Work is a strange but useful mathematical concept. It is very handy because it is conservative in inertial frames. It also has an intuitive meaning most of the time, but not always. This is what gets people into trouble. Engineers have to accept the formal definition, not the intuitive definition, and this is what is being tested here.
The question as posed is very unrealistic. So the intuitive sense of what is going on is misleading. But it can be handled by simply using the definitions at hand.
The reaction forces are indeed necessary, but they do no work in this reference frame because they aren't associated with any displacement. Is this realist? No - this will not happen in the real world. But it is how we are told to treat this problem .

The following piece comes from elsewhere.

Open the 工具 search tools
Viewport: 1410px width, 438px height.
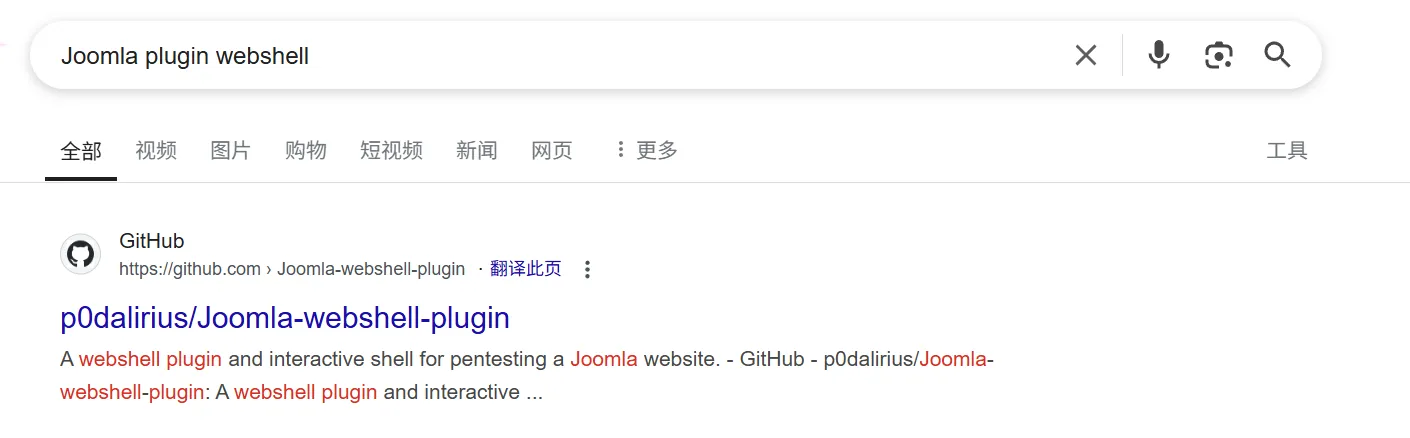(x=1287, y=151)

So all of the other forces evaluate to zero work. The only work is the constant force (again, unrealistic) acting on an deformable body over distance s. So the integral of $\mathbf{F} \cdot ds$ over the interval s is just $\mathbf{F} \cdot s$.
From a comment:
The problem statement doesn't indicate that all other forces are
associated with zero displacements.
Okay, but the question is about the work "done by the force $F1$". Some mechanism produces $F1$, and the amount of work it does is $F1 \cdot s_1$.

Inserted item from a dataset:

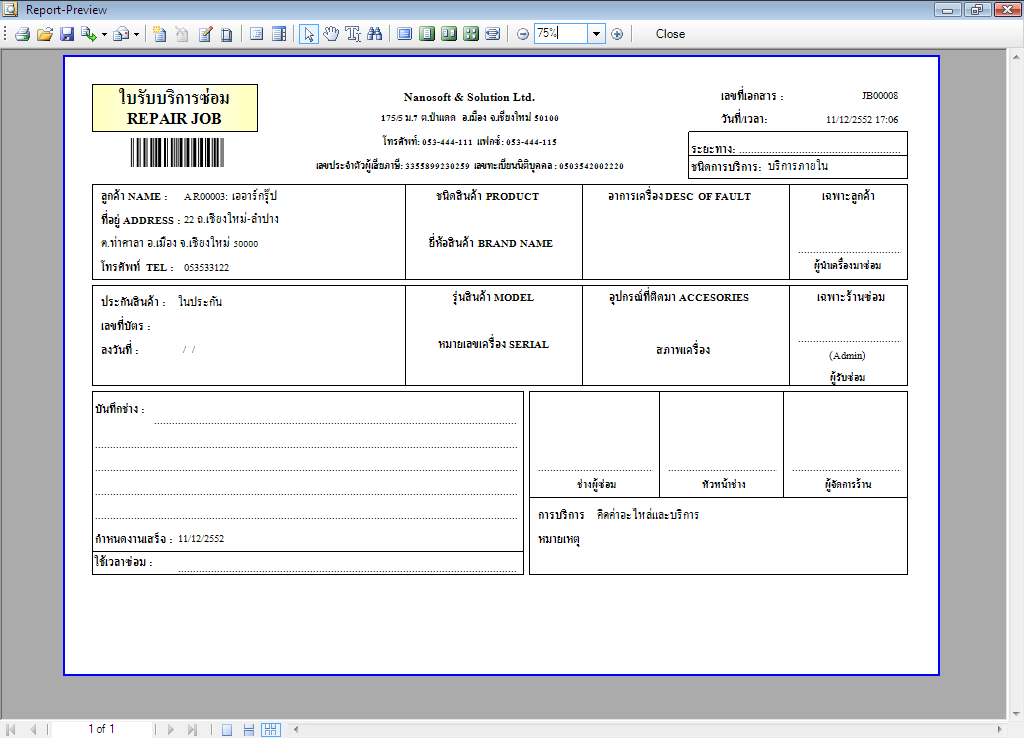Screen dimensions: 1024x738
Task: Go to the next page arrow
Action: [171, 730]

You can ignore the details of the free body and the other forces. In the real world, there would only be one way to parameterize the other forces in terms of $F1$ so that $F1$ is constant and some body reference point remains stationary throughout.

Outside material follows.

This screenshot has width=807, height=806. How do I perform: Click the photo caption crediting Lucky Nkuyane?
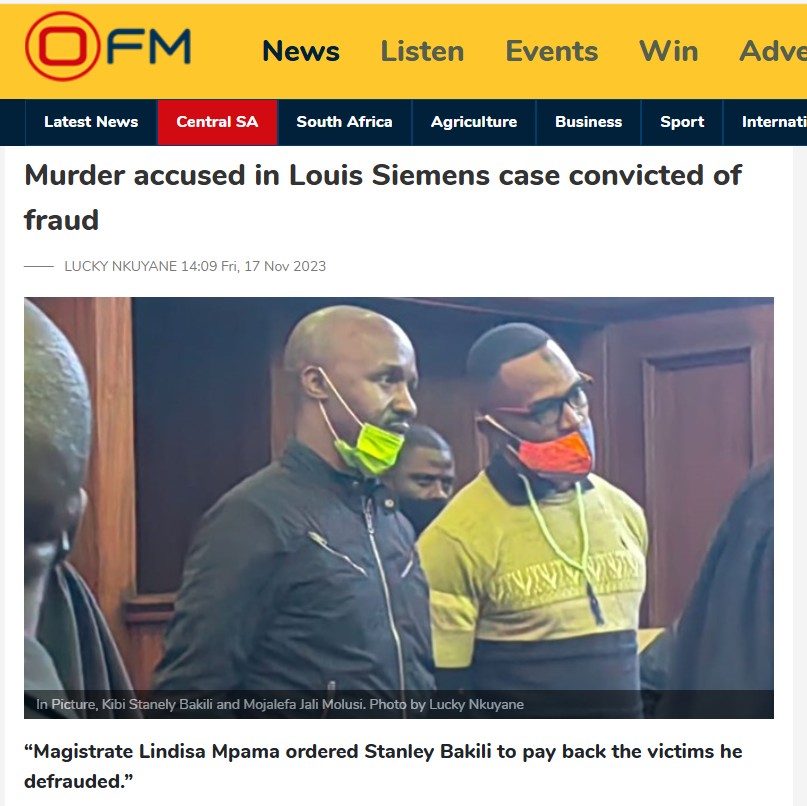(x=279, y=704)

We can loosen that condition a bit and only require that the net acceleration of the entire body is zero (final ketetic energy equals initial kinetic energy). Now there are multiple ways to parameterize the other forces in terms of $F1$, and $s_1$ is dependent on which parameterization you choose, as are all the other displacements $s_2 - s_n$. The total work done on the body by all forces is constant if the shape is the same. The relationship between the possible displacements is that they are linear transforms. But the work done by $F1$ is still $F1 \cdot s_1$ whatever $s_1$ turns out to be.
Now we can remove all restrictions, let the free body accelerate as it will. Let it deform as it will. There are infinite parameterizations of the other forces in terms of $F1$. It still doesn't matter. The work done by $F1$ is still $F1 \cdot s_1$. That is why we really like to work with work. Problems can be separated into tractable pieces if you can parameterize the pieces.